++++ Text shown

HALLOWEEN WARNING !

Happy Halloween skull

TRANSCRIPT & TRANSLATION: The 31st of October, Halloween. An Garda Síochána are issuing warnings on a variety of costumes that have been considered naff, grinch, and try-hard:

Le 31 octobre, Halloween. La police irlandaise est en train de lancer des avertissements sur une variété de costumes qui ont été considérés comme ringards, rabat-joies et tocards-flambeurs.

  • the Jack Sparrow costume;

  • the Joker from the Dark Knight;

  • Harley Quinn;

  • the Pikachu Onesie;

These costumes are both unoriginal and unhilarious. They’ve been done to death. Don’t risk it.

Ces costumes n’ont rien ni d’original, ni d’hilarant. Ils ont été faits et refaits. Ne vous y risquez pas.

0’25’’ Gardaí in partnership with the coastguard have intercepted in the last week a large shipment of shite costumes at Dublin Port. In addition to naff and/or twee. Gardaí have multiple reports of lazy costumes.

La police irlandaise en partenariat avec les gardes-côtes ont intercepté la semaine dernière au port de Dublin, une grosse cargaison de costumes de merde en plus du ringard et/ou kitsch. La police irlandaise détient de nombreux rapports sur des costumes décontractés.

++++++++

● **Direction**: Copy the Halloween costume warning above in its entirety, without any alteration.

++++ Provided records

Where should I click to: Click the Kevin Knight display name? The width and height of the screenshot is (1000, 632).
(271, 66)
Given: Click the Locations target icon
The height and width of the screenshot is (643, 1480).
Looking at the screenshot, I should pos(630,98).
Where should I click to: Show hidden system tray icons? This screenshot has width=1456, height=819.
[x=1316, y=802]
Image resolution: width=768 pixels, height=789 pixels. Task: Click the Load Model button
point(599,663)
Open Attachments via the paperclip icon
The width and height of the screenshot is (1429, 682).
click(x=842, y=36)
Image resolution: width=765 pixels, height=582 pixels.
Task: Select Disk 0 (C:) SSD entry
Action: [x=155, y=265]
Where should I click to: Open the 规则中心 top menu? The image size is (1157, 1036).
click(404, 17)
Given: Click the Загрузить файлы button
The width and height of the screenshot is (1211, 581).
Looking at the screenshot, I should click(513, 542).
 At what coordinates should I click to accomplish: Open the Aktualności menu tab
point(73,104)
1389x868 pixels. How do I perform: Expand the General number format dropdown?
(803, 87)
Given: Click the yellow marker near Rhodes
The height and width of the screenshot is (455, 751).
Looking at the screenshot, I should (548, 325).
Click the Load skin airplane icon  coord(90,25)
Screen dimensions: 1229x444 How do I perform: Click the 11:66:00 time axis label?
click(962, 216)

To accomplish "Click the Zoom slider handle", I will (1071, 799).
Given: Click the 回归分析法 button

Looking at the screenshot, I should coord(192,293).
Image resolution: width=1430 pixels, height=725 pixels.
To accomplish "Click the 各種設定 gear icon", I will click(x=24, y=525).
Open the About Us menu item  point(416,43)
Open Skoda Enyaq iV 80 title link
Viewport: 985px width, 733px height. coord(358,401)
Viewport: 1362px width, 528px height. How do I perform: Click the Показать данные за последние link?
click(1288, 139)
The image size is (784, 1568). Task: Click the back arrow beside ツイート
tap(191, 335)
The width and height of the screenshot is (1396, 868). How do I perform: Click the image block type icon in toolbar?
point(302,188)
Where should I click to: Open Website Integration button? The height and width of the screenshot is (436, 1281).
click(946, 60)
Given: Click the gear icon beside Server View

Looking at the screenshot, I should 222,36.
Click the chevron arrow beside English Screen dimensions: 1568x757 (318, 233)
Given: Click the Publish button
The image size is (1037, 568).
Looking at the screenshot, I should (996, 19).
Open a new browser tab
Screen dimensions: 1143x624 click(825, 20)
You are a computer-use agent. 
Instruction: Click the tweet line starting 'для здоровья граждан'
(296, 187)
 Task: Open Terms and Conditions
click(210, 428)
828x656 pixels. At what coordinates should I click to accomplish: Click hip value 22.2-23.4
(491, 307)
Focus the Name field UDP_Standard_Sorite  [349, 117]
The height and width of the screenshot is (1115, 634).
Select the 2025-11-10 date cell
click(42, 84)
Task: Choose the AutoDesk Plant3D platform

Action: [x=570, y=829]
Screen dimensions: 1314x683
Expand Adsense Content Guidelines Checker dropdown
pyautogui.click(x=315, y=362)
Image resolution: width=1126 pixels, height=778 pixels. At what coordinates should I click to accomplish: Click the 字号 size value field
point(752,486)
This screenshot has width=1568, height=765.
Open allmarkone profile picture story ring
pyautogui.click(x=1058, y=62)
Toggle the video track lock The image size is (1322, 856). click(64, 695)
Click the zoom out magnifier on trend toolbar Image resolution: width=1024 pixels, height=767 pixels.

++++++++

● **Problem solution**:
HALLOWEEN WARNING !

Happy Halloween skull

TRANSCRIPT & TRANSLATION: The 31st of October, Halloween. An Garda Síochána are issuing warnings on a variety of costumes that have been considered naff, grinch, and try-hard:

Le 31 octobre, Halloween. La police irlandaise est en train de lancer des avertissements sur une variété de costumes qui ont été considérés comme ringards, rabat-joies et tocards-flambeurs.

  • the Jack Sparrow costume;

  • the Joker from the Dark Knight;

  • Harley Quinn;

  • the Pikachu Onesie;

These costumes are both unoriginal and unhilarious. They’ve been done to death. Don’t risk it.

Ces costumes n’ont rien ni d’original, ni d’hilarant. Ils ont été faits et refaits. Ne vous y risquez pas.

0’25’’ Gardaí in partnership with the coastguard have intercepted in the last week a large shipment of shite costumes at Dublin Port. In addition to naff and/or twee. Gardaí have multiple reports of lazy costumes.

La police irlandaise en partenariat avec les gardes-côtes ont intercepté la semaine dernière au port de Dublin, une grosse cargaison de costumes de merde en plus du ringard et/ou kitsch. La police irlandaise détient de nombreux rapports sur des costumes décontractés.